(RECORDS)
....

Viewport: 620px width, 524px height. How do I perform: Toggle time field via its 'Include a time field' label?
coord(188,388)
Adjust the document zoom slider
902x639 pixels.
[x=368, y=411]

....

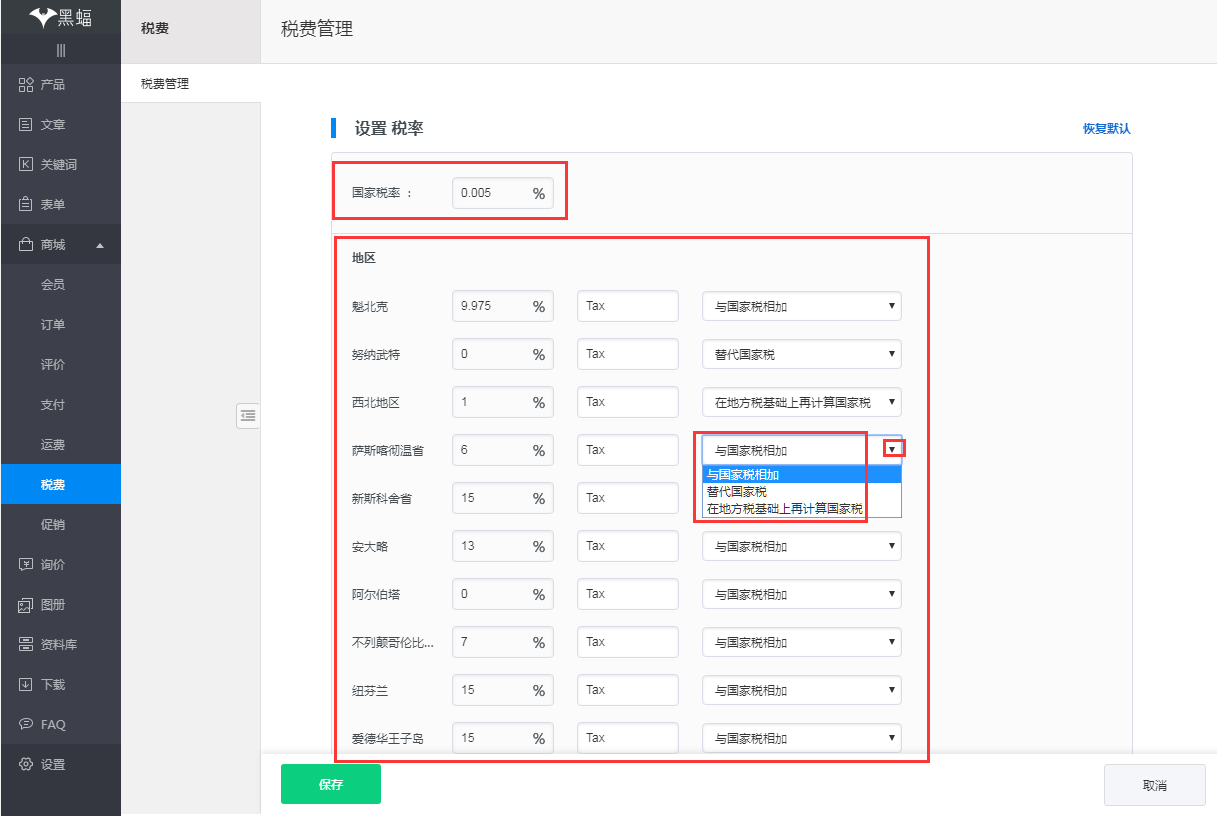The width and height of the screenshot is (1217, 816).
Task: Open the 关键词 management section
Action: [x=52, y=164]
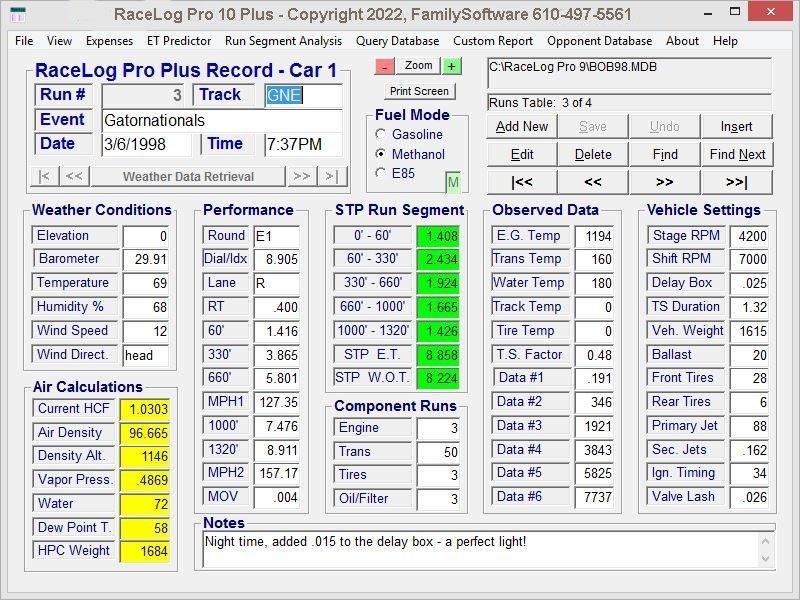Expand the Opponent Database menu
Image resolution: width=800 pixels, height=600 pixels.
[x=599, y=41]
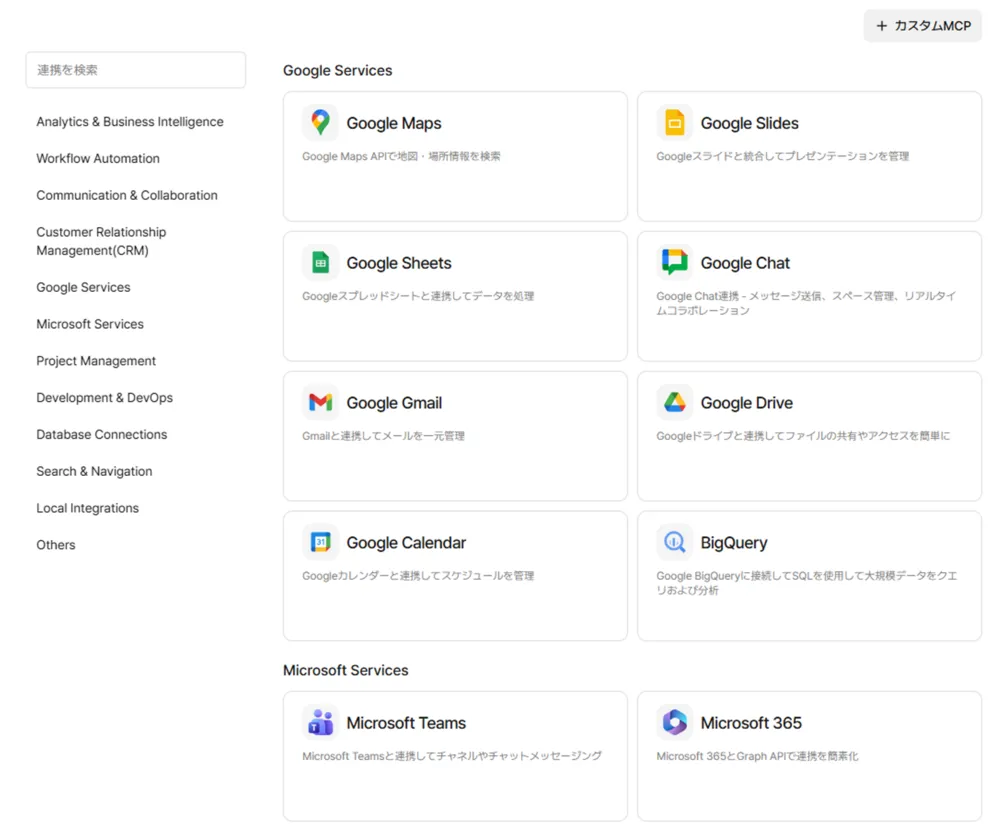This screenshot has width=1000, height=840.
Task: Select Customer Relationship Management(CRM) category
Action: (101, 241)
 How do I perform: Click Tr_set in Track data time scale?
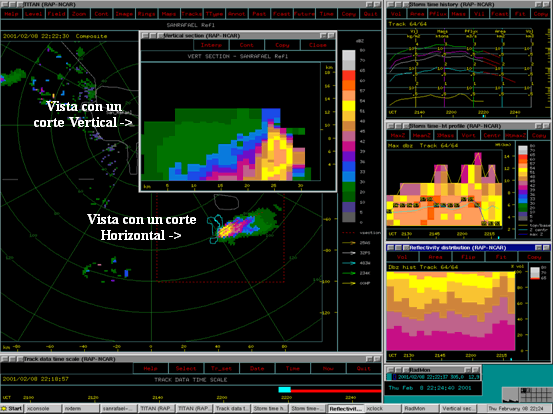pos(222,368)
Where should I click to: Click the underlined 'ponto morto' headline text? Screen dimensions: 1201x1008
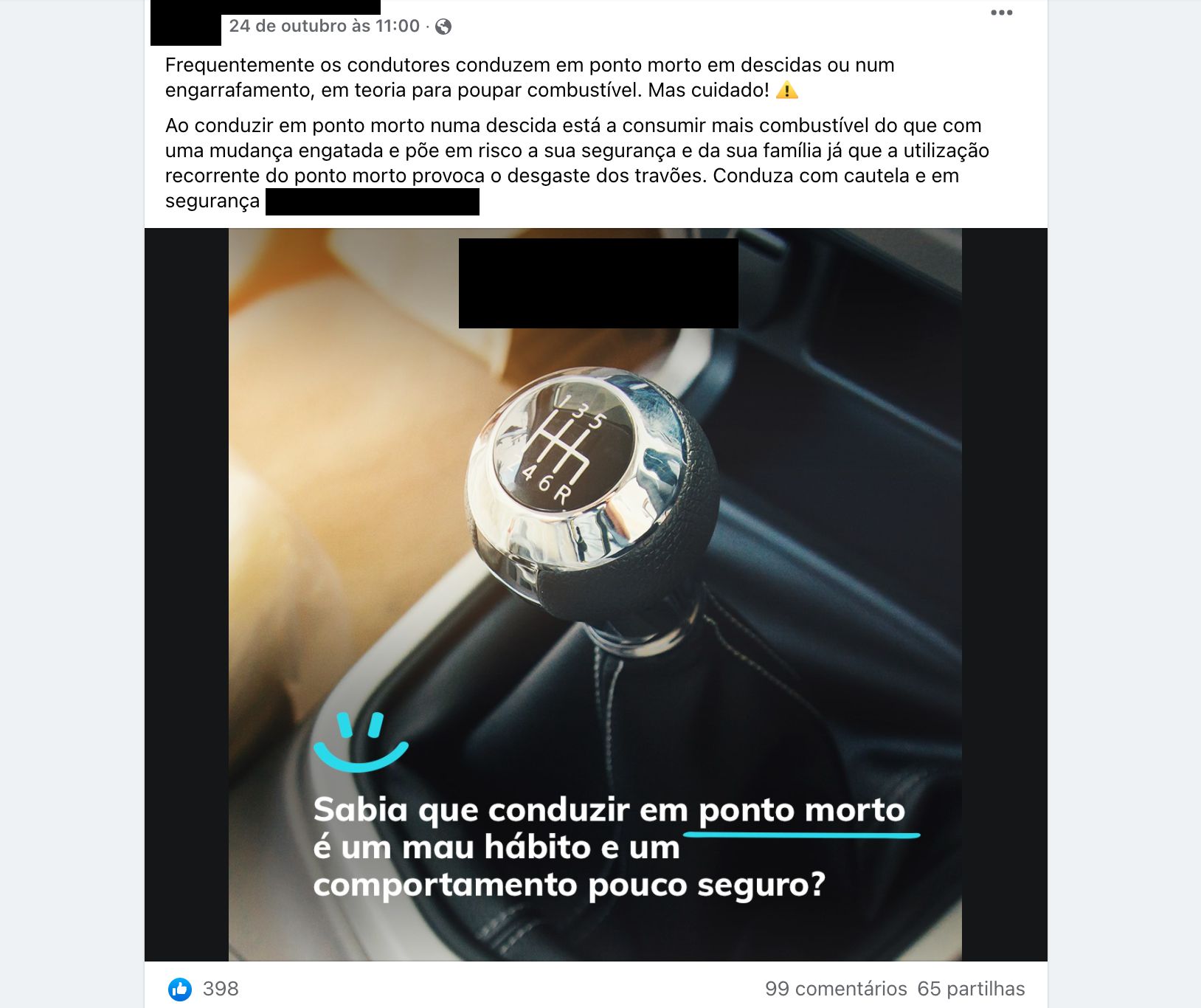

....

(WHAT THIS TASK INVOLVES) Leave out the images and write out the lines above exactly, from the one with "How do I perform: Click" up to and including the one with "Where should I".

(EXERCISE ANSWER)
 How do I perform: Click Tr_set in Track data time scale?
pos(222,368)
Where should I click to: Click the underlined 'ponto morto' headline text? Screen dimensions: 1201x1008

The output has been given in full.